Jest stworzony do manipulacji. Można mu wmówić wszystko i zachęcić do wszystkiego, nawet wbrew jego interesom. I to kołtun najlepiej potwierdza słynny aforyzm M. Twaina, że łatwiej jest ludzi oszukać, niż przekonać ich, że są oszukiwani. Dowodów na to mamy w bród! Może tylko jeden: kompletny laik, samozwańczy „lekarz” Bill Gates jest światowym guru medycyny i nikomu to nie przeszkadza!

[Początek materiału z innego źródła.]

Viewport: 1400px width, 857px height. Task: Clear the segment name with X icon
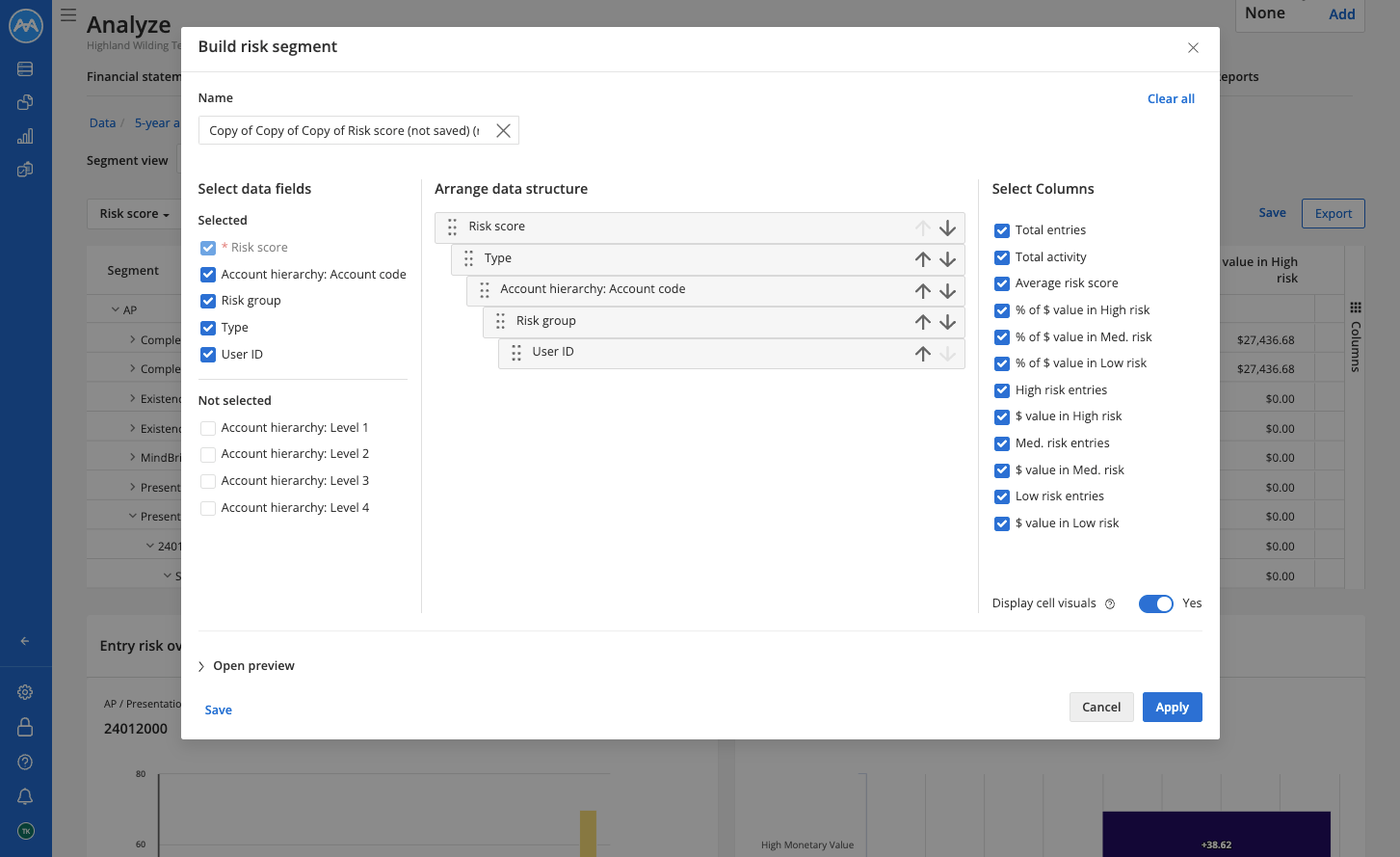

Nie ma takiej bzdury, w którą nie byłby w stanie uwierzyć „nowoczesny człowiek”, byleby tylko uciec przed wiarą w Chrystusa. Ale jak człowiek przestaje wierzyć w Boga, wierzy w cokolwiek.

I jakie są efekty???
- nie odróżniamy rzeczy ważnych od nieważnych, realnych (przyroda) od wirtualnych; gubimy się (traktując je na równi), budując złudny świat wartości, w którym źle definiujemy zagrożenia i rzeczy złe,
- no i nie odróżniamy prawdy od fałszu.
Skąd wzięły się takie określenia jak: „młodzi, wykształceni z wielkich miast”, „słoiki” i „dzbany” „oszołomy” i „pajace” czy „lemingi” i „lewacy”? Kim tak naprawdę jesteśmy? Dokąd zmierzamy? Jaki mamy system wartości? I – w końcu – co chcemy po sobie pozostawić?
Spójrzmy jeszcze na to…
Co ma piernik do wiatraka, czyli dlaczego olej sojowy jest niebezpieczny???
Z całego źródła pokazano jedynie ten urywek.